### ASSIGNMENT
For this exercise, copy each line of the records that contains the word "Investing".

Stored data:
+++
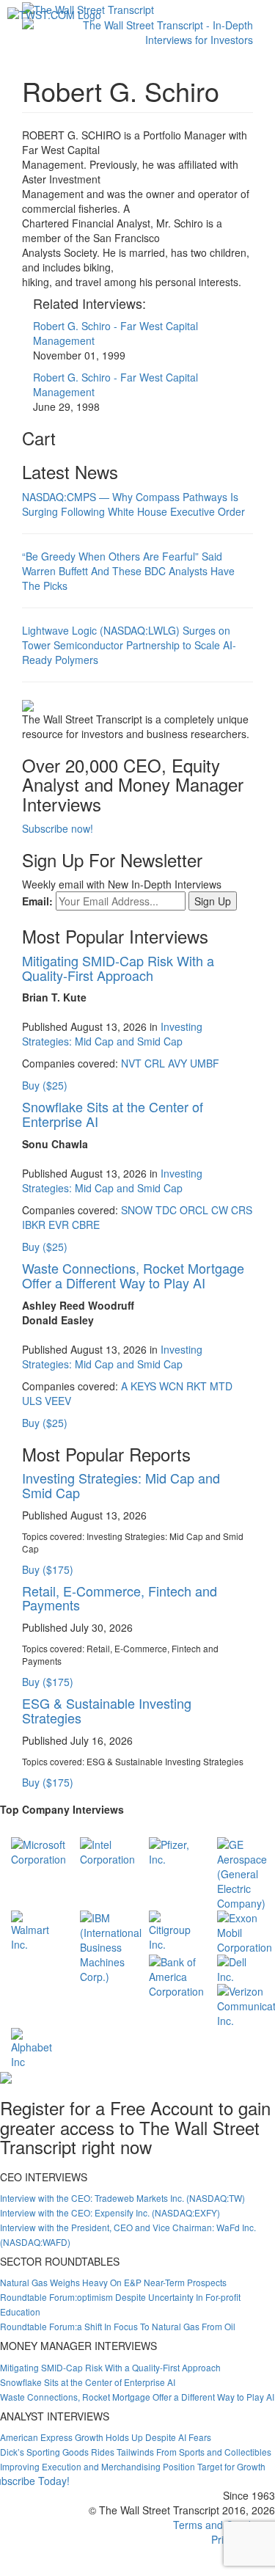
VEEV (58, 1400)
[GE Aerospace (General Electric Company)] (242, 1872)
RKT (196, 1386)
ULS (32, 1400)
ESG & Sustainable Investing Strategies (106, 1710)
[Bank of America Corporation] (176, 1975)
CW (219, 1210)
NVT (131, 1063)
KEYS (143, 1386)
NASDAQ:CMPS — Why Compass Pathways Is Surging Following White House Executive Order (133, 504)
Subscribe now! (57, 828)
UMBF (204, 1063)
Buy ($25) (44, 1085)
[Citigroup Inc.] (172, 1929)
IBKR (33, 1224)
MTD (221, 1386)
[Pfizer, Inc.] (172, 1850)
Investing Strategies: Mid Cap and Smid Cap (112, 1033)
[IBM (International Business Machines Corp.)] (111, 1945)
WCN (171, 1386)
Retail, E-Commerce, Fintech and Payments (119, 1598)
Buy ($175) (47, 1569)
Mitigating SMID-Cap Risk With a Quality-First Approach (118, 968)
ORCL (194, 1210)
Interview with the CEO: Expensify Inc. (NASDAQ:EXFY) (110, 2212)
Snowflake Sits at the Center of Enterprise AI (112, 1114)
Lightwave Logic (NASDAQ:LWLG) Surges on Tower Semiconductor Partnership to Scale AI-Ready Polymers (129, 645)
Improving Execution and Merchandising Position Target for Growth (132, 2466)
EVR (58, 1224)
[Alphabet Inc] (34, 2047)
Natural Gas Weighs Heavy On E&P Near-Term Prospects (113, 2282)
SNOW (137, 1210)
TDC (166, 1210)
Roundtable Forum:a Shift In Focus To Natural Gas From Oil (117, 2326)
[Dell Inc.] (240, 1967)
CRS (241, 1210)
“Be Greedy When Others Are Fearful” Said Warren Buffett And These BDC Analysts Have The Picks (128, 571)
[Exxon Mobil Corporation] (244, 1931)
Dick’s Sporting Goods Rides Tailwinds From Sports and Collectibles (135, 2451)
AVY (177, 1063)
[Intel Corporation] (107, 1850)
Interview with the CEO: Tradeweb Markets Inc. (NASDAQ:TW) (122, 2198)
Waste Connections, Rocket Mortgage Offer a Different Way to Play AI (133, 1275)
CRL (154, 1063)
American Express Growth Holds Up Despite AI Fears (105, 2437)
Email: (37, 901)
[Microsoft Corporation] (38, 1850)
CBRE (86, 1224)
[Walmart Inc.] (34, 1929)
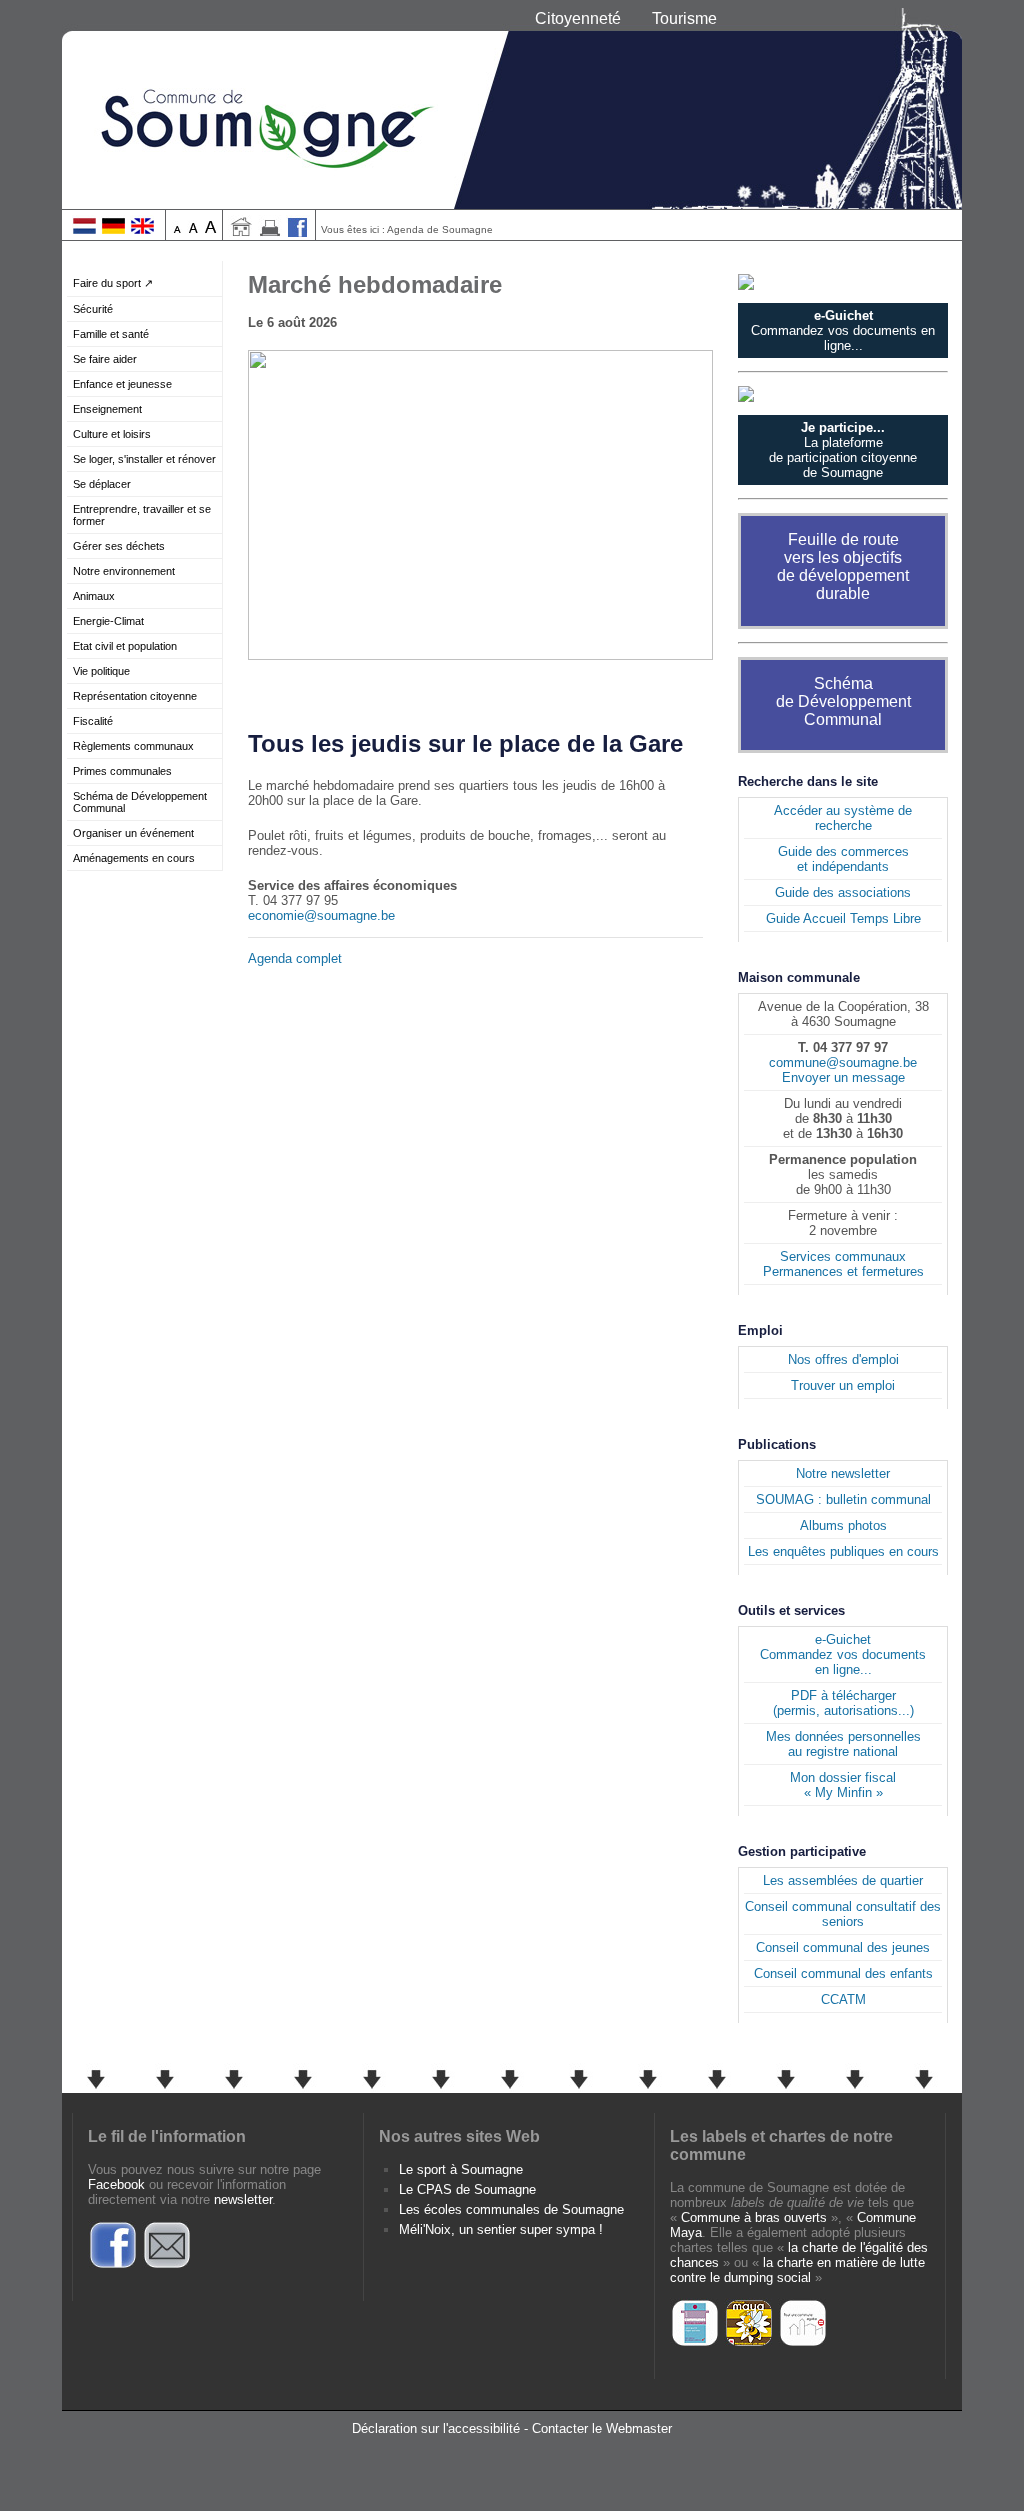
+++
### RESPONSE BELOW
ESG & Sustainable Investing Strategies (106, 1710)
Investing Strategies: Mid Cap and Smid Cap (112, 1033)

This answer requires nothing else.